__What the task requires__
Turn every line of the listing below into a numbered list, and drop any blank lines.

__Extracted data entries__
%%

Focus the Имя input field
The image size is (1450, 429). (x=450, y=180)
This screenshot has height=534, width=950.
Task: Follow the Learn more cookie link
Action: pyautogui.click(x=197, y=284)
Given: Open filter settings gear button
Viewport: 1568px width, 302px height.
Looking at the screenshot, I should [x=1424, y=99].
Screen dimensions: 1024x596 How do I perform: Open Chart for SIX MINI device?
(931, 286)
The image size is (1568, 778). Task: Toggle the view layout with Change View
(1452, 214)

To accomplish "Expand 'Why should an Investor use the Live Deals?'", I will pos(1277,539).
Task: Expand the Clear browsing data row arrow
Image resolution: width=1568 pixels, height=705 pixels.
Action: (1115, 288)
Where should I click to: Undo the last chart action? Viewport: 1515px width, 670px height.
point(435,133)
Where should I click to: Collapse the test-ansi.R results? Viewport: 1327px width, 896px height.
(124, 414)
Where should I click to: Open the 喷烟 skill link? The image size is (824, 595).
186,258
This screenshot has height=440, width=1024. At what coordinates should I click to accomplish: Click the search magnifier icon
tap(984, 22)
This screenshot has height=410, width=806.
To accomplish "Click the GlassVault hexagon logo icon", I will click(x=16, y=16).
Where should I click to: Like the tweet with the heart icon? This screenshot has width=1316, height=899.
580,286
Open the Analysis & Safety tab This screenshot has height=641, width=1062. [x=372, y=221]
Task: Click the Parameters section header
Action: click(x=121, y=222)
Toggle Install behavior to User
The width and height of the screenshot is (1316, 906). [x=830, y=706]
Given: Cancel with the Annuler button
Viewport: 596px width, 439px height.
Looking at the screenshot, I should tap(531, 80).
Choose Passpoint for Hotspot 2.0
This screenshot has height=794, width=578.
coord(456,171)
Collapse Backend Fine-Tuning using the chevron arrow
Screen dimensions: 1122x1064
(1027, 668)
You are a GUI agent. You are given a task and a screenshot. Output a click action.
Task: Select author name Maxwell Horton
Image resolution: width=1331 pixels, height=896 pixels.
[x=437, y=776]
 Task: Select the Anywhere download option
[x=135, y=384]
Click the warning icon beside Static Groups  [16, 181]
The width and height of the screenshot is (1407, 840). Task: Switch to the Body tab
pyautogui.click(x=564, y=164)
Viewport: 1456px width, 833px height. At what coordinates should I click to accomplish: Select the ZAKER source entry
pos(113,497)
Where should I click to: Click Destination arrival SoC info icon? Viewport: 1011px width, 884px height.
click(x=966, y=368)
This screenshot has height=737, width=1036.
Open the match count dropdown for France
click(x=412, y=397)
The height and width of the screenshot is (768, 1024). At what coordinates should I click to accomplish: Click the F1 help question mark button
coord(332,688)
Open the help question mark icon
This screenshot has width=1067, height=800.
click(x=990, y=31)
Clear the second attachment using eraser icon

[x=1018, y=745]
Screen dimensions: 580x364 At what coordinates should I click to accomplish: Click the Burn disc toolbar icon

%%

__Correct response__
1. Focus the Имя input field
2. The image size is (1450, 429). (x=450, y=180)
3. This screenshot has height=534, width=950.
4. Task: Follow the Learn more cookie link
5. Action: pyautogui.click(x=197, y=284)
6. Given: Open filter settings gear button
7. Viewport: 1568px width, 302px height.
8. Looking at the screenshot, I should [x=1424, y=99].
9. Screen dimensions: 1024x596 How do I perform: Open Chart for SIX MINI device?
10. (931, 286)
11. The image size is (1568, 778). Task: Toggle the view layout with Change View
12. (1452, 214)
13. To accomplish "Expand 'Why should an Investor use the Live Deals?'", I will pos(1277,539).
14. Task: Expand the Clear browsing data row arrow
15. Image resolution: width=1568 pixels, height=705 pixels.
16. Action: (1115, 288)
17. Where should I click to: Undo the last chart action? Viewport: 1515px width, 670px height.
18. point(435,133)
19. Where should I click to: Collapse the test-ansi.R results? Viewport: 1327px width, 896px height.
20. (124, 414)
21. Where should I click to: Open the 喷烟 skill link? The image size is (824, 595).
22. 186,258
23. This screenshot has height=440, width=1024. At what coordinates should I click to accomplish: Click the search magnifier icon
24. tap(984, 22)
25. This screenshot has height=410, width=806.
26. To accomplish "Click the GlassVault hexagon logo icon", I will click(x=16, y=16).
27. Where should I click to: Like the tweet with the heart icon? This screenshot has width=1316, height=899.
28. 580,286
29. Open the Analysis & Safety tab This screenshot has height=641, width=1062. [x=372, y=221]
30. Task: Click the Parameters section header
31. Action: click(x=121, y=222)
32. Toggle Install behavior to User
33. The width and height of the screenshot is (1316, 906). [x=830, y=706]
34. Given: Cancel with the Annuler button
35. Viewport: 596px width, 439px height.
36. Looking at the screenshot, I should tap(531, 80).
37. Choose Passpoint for Hotspot 2.0
38. This screenshot has height=794, width=578.
39. coord(456,171)
40. Collapse Backend Fine-Tuning using the chevron arrow
41. Screen dimensions: 1122x1064
42. (1027, 668)
43. You are a GUI agent. You are given a task and a screenshot. Output a click action.
44. Task: Select author name Maxwell Horton
45. Image resolution: width=1331 pixels, height=896 pixels.
46. [x=437, y=776]
47.  Task: Select the Anywhere download option
48. [x=135, y=384]
49. Click the warning icon beside Static Groups  [16, 181]
50. The width and height of the screenshot is (1407, 840). Task: Switch to the Body tab
51. pyautogui.click(x=564, y=164)
52. Viewport: 1456px width, 833px height. At what coordinates should I click to accomplish: Select the ZAKER source entry
53. pos(113,497)
54. Where should I click to: Click Destination arrival SoC info icon? Viewport: 1011px width, 884px height.
55. click(x=966, y=368)
56. This screenshot has height=737, width=1036.
57. Open the match count dropdown for France
58. click(x=412, y=397)
59. The height and width of the screenshot is (768, 1024). At what coordinates should I click to accomplish: Click the F1 help question mark button
60. coord(332,688)
61. Open the help question mark icon
62. This screenshot has width=1067, height=800.
63. click(x=990, y=31)
64. Clear the second attachment using eraser icon
65. [x=1018, y=745]
66. Screen dimensions: 580x364 At what coordinates should I click to accomplish: Click the Burn disc toolbar icon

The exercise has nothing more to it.